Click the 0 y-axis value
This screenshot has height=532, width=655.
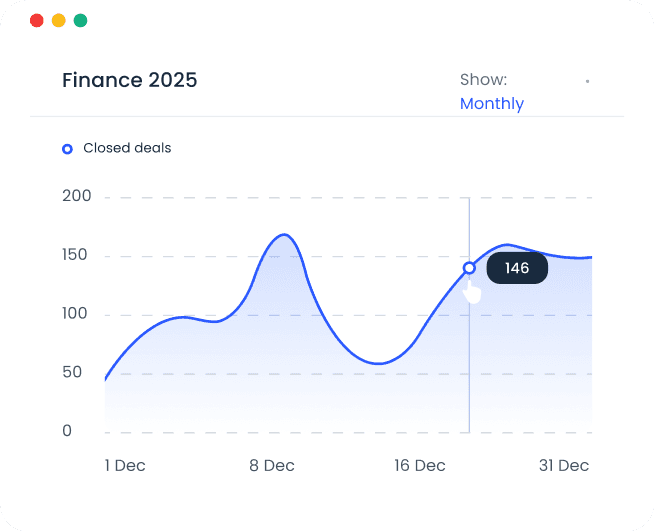point(68,432)
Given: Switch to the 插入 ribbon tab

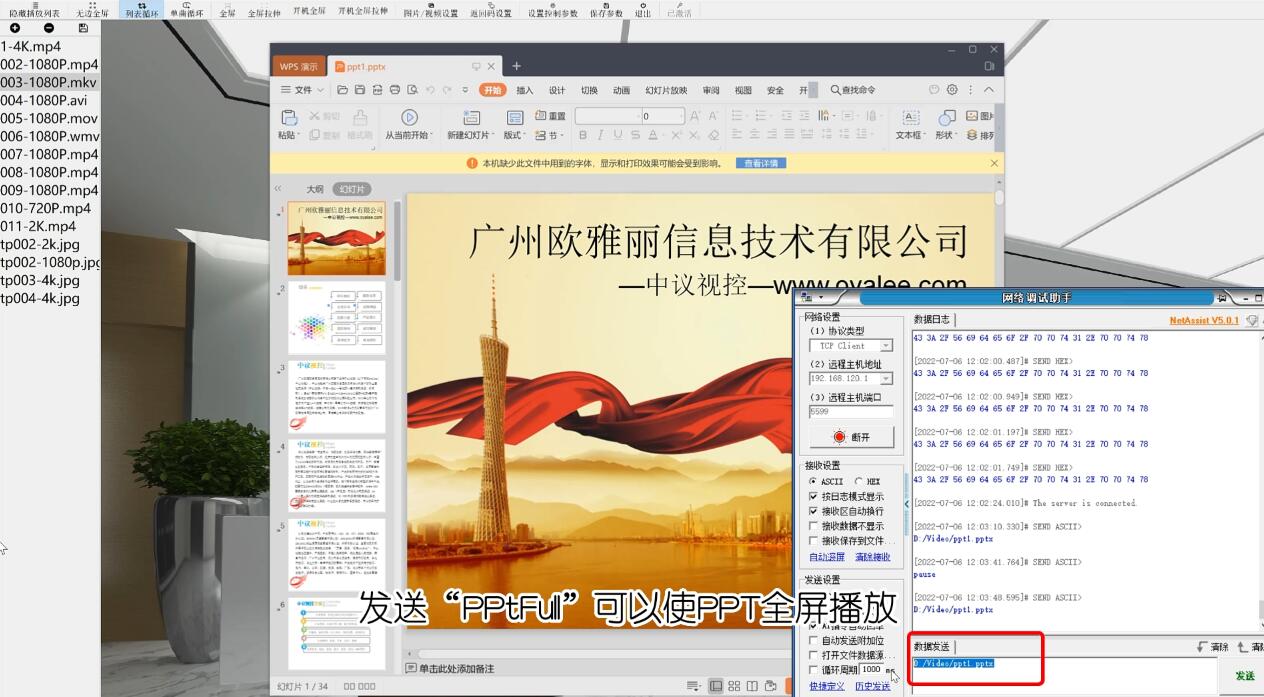Looking at the screenshot, I should click(x=525, y=90).
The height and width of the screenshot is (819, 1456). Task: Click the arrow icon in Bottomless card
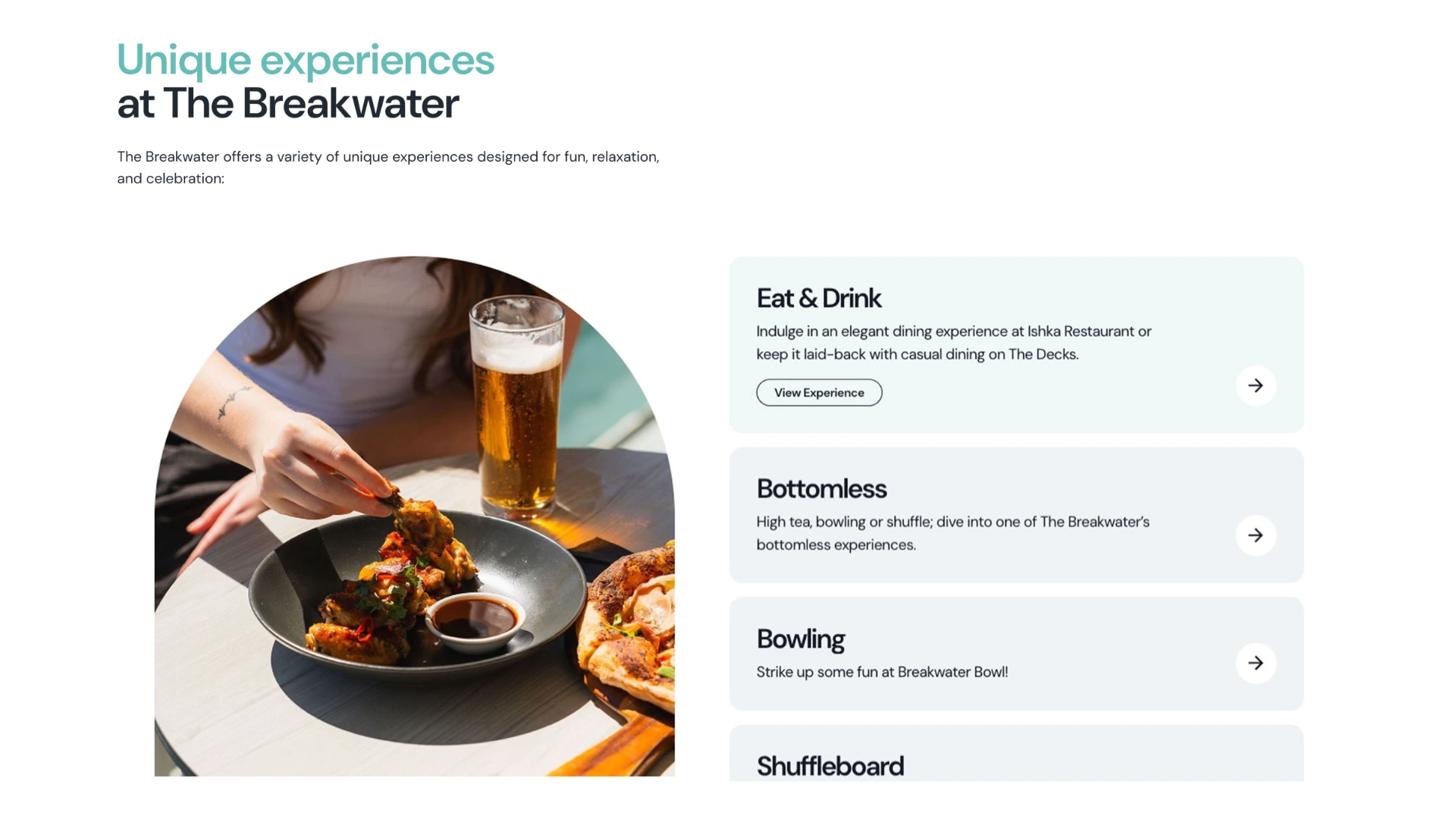(1256, 535)
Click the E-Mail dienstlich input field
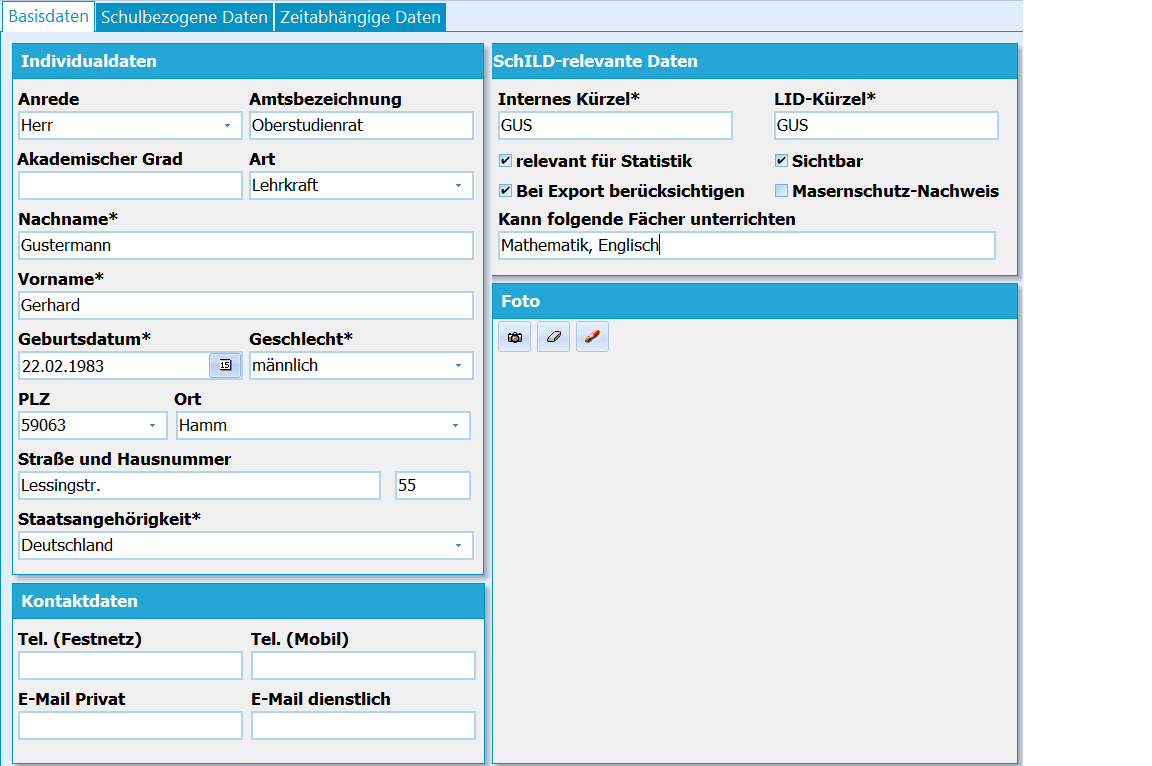This screenshot has height=766, width=1152. point(363,726)
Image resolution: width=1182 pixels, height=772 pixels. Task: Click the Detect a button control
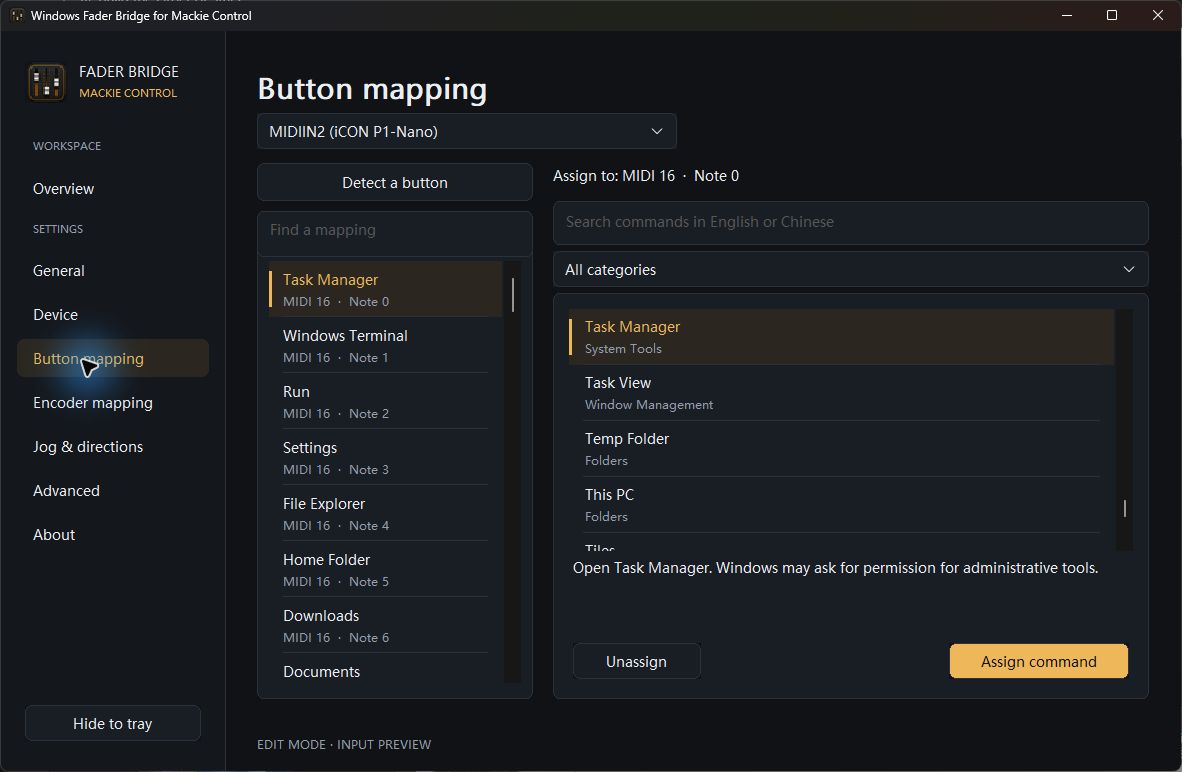[395, 182]
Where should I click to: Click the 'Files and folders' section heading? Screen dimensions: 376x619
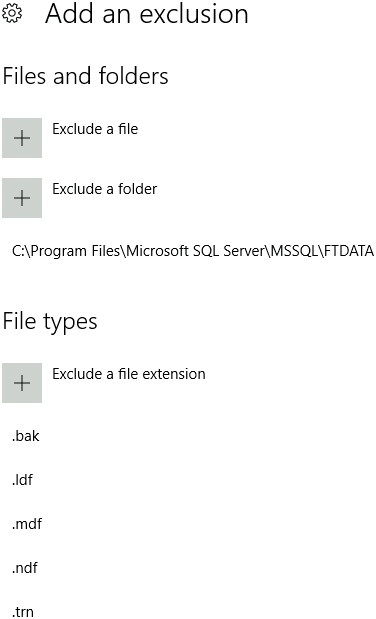click(86, 76)
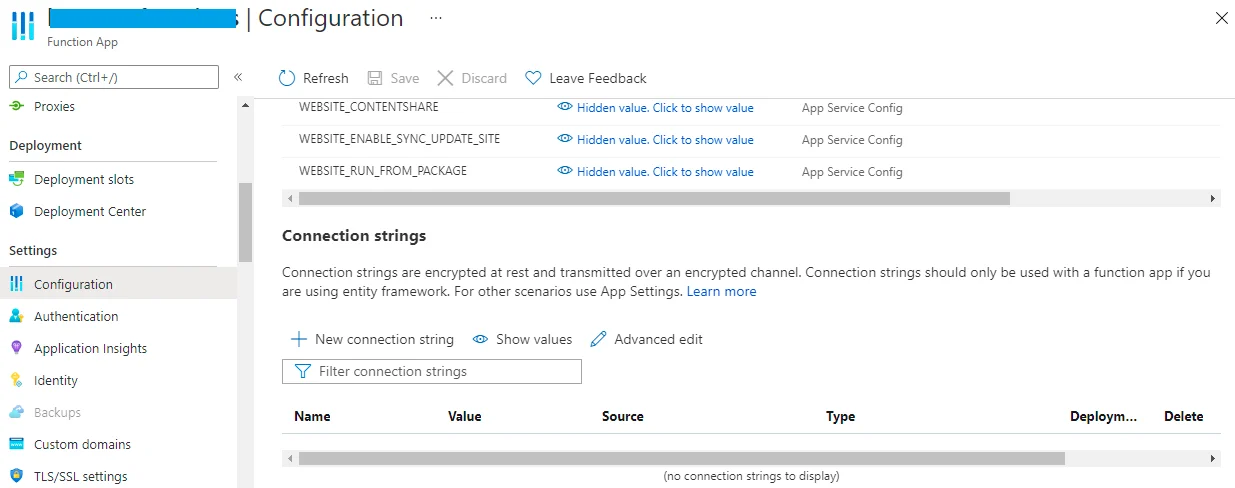Open Deployment Center from the sidebar
Image resolution: width=1235 pixels, height=488 pixels.
(89, 211)
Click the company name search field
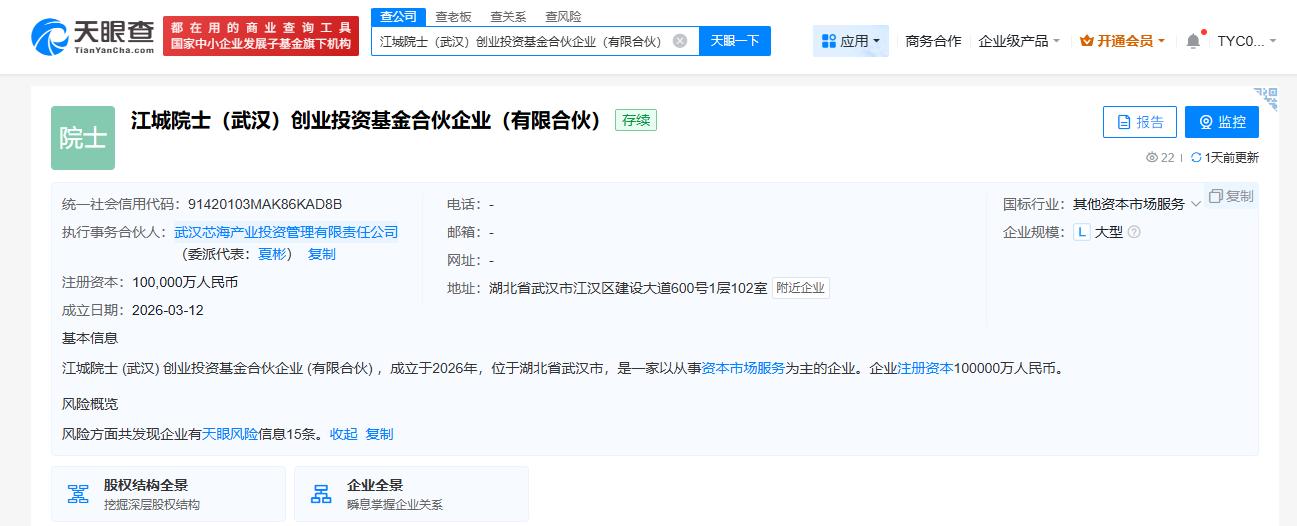 pyautogui.click(x=520, y=41)
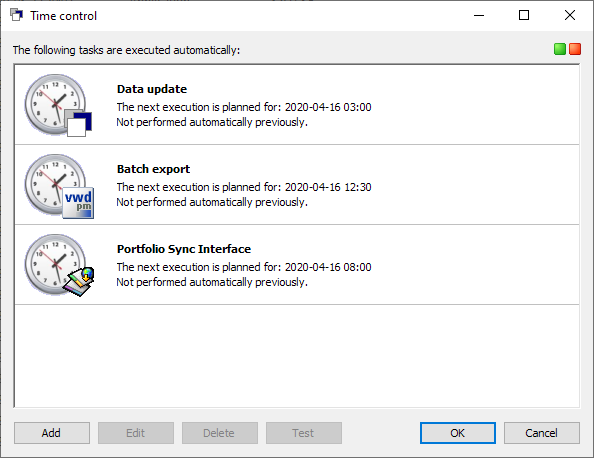
Task: Click the Data update planned execution text
Action: tap(244, 107)
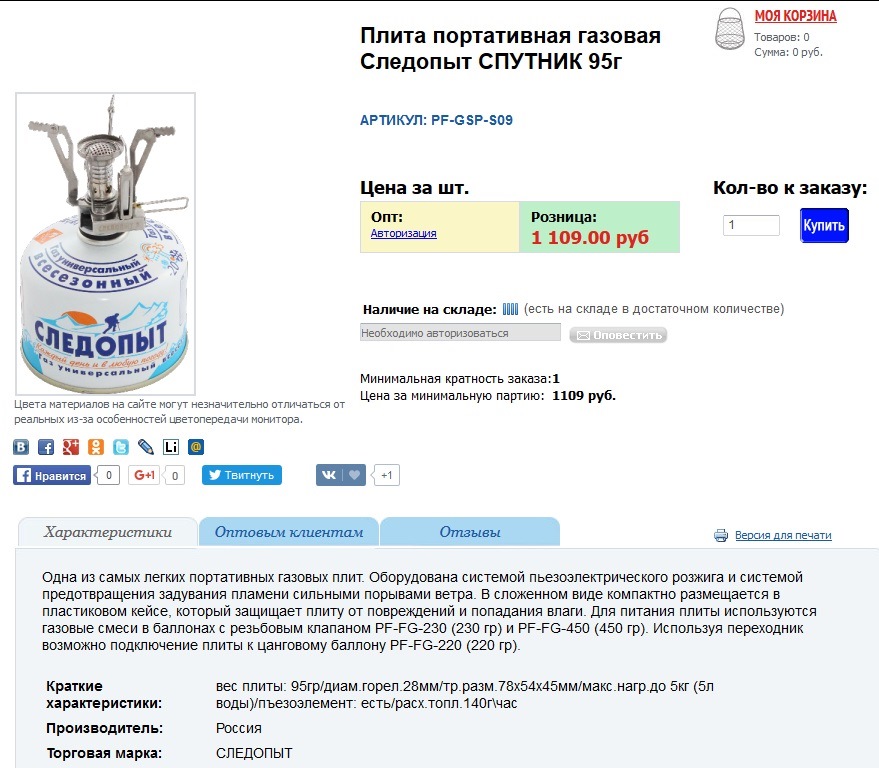Click the printer icon
Image resolution: width=879 pixels, height=768 pixels.
[x=721, y=535]
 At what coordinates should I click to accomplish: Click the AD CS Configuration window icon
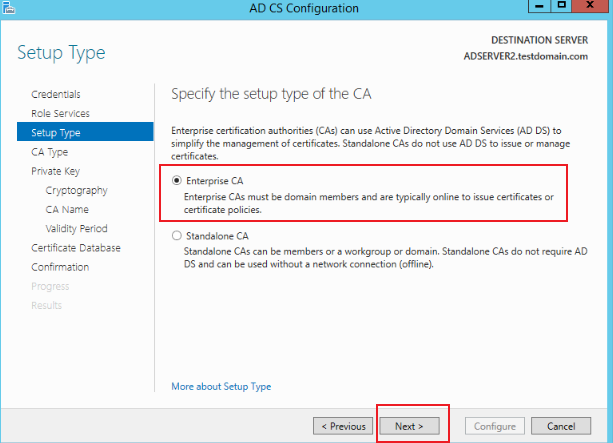pyautogui.click(x=9, y=7)
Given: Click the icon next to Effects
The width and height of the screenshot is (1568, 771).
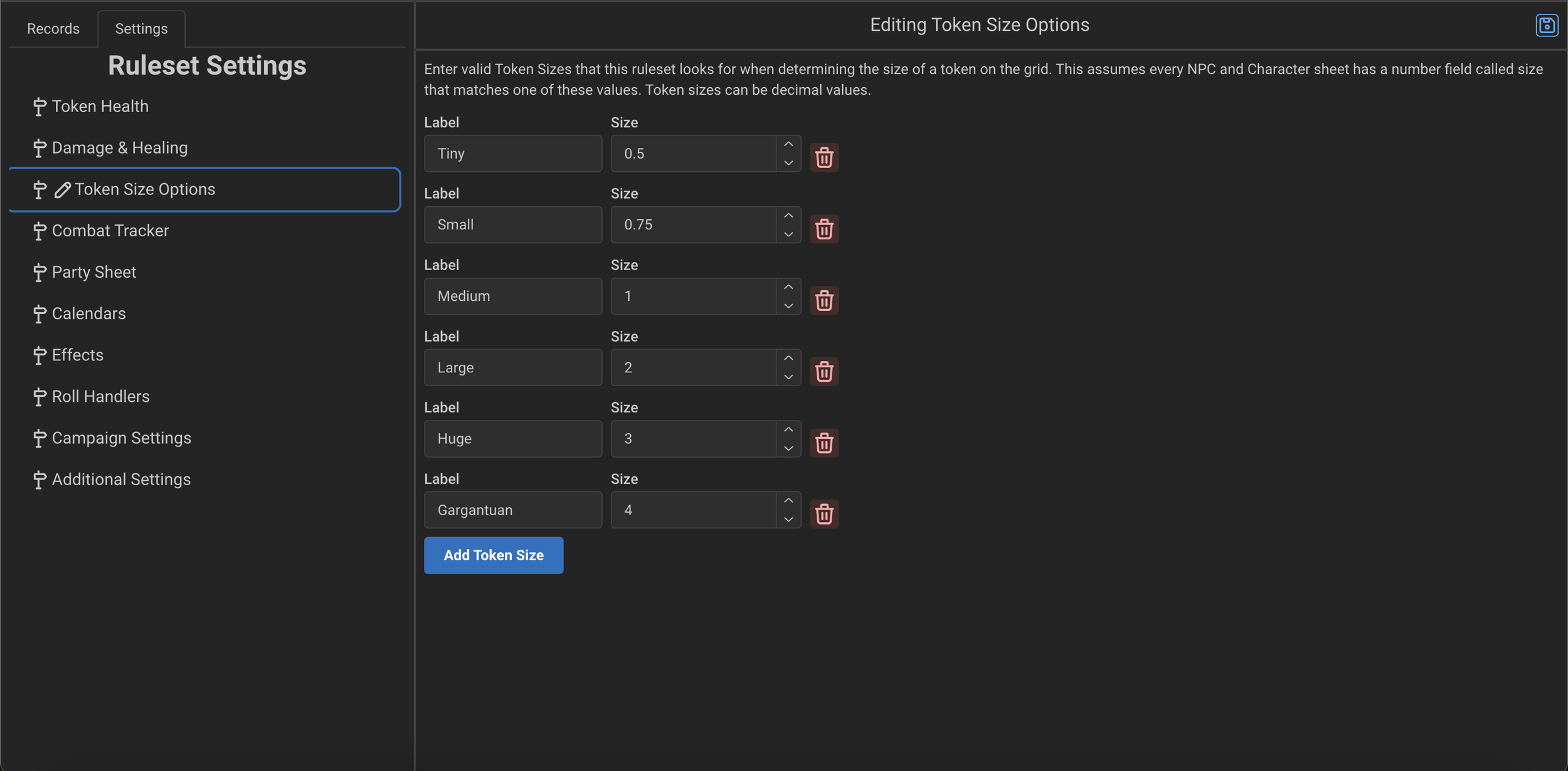Looking at the screenshot, I should click(40, 355).
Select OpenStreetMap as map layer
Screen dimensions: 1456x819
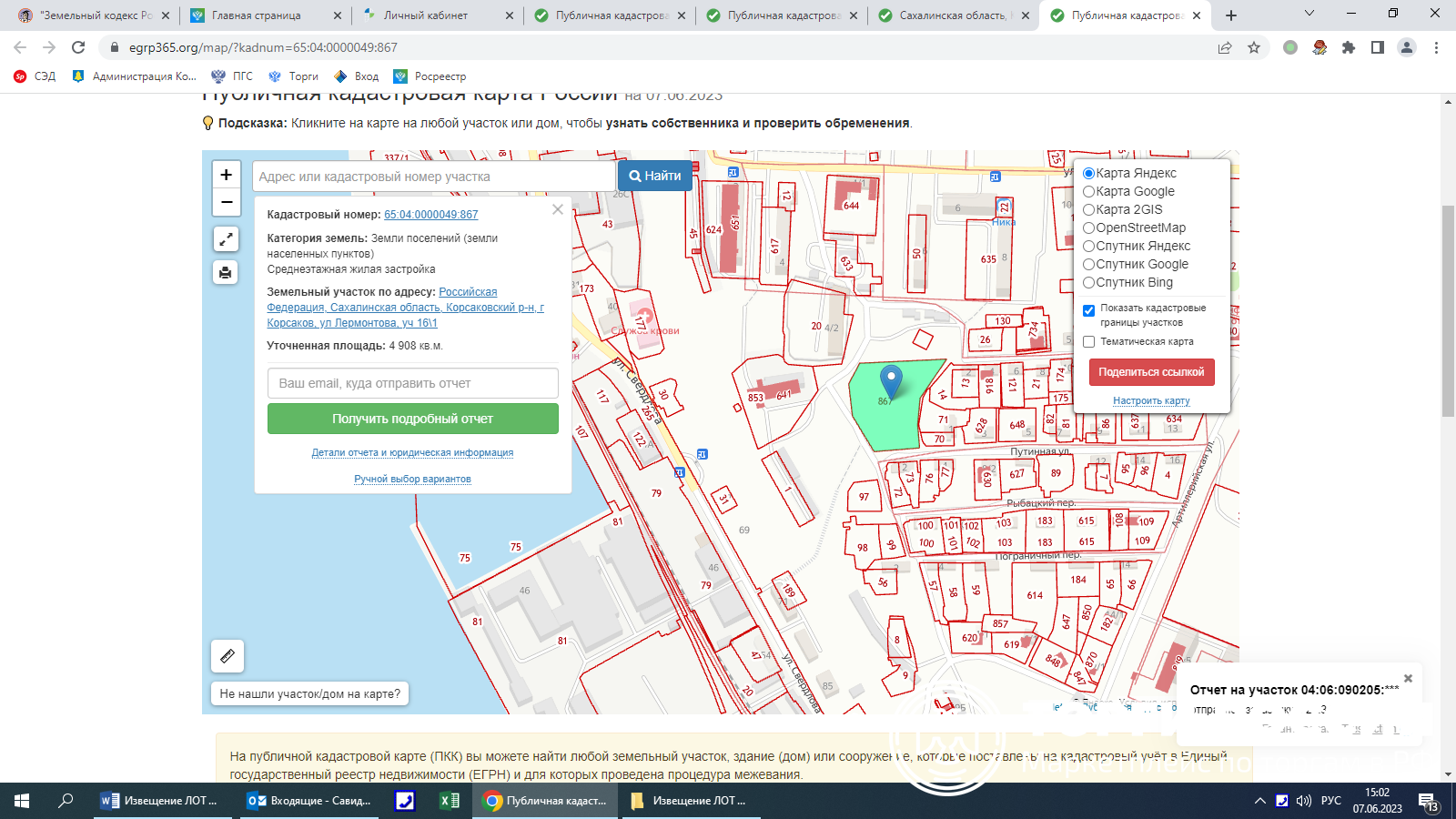[x=1089, y=228]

§

**Goal of the exercise**
The pictures are not part of the copy. Retype everything else in the entries exactly.

**Response area**
Click the 0 y-axis value
This screenshot has height=532, width=655.
point(68,432)
Given: Switch to the 插入 ribbon tab

Looking at the screenshot, I should click(x=525, y=90).
The height and width of the screenshot is (819, 1456). Task: Click the arrow icon in Bottomless card
(1256, 535)
Click the E-Mail dienstlich input field
This screenshot has height=766, width=1152. point(363,726)
Image resolution: width=1182 pixels, height=772 pixels. Task: Click the Detect a button control
[395, 182]
Where should I click to: Click the 'Files and folders' section heading? Screen dimensions: 376x619
click(86, 76)
Open Deployment Center from the sidebar
Image resolution: width=1235 pixels, height=488 pixels.
(89, 211)
Click the company name search field
 pyautogui.click(x=520, y=41)
Task: Click the Data update planned execution text
Action: tap(244, 107)
Click the printer icon
Image resolution: width=879 pixels, height=768 pixels.
[x=721, y=535]
 At what coordinates should I click to accomplish: Click the AD CS Configuration window icon
pyautogui.click(x=9, y=7)
Given: Click the icon next to Effects
The width and height of the screenshot is (1568, 771).
Looking at the screenshot, I should click(40, 355).
Select OpenStreetMap as map layer
Screen dimensions: 1456x819
[x=1089, y=228]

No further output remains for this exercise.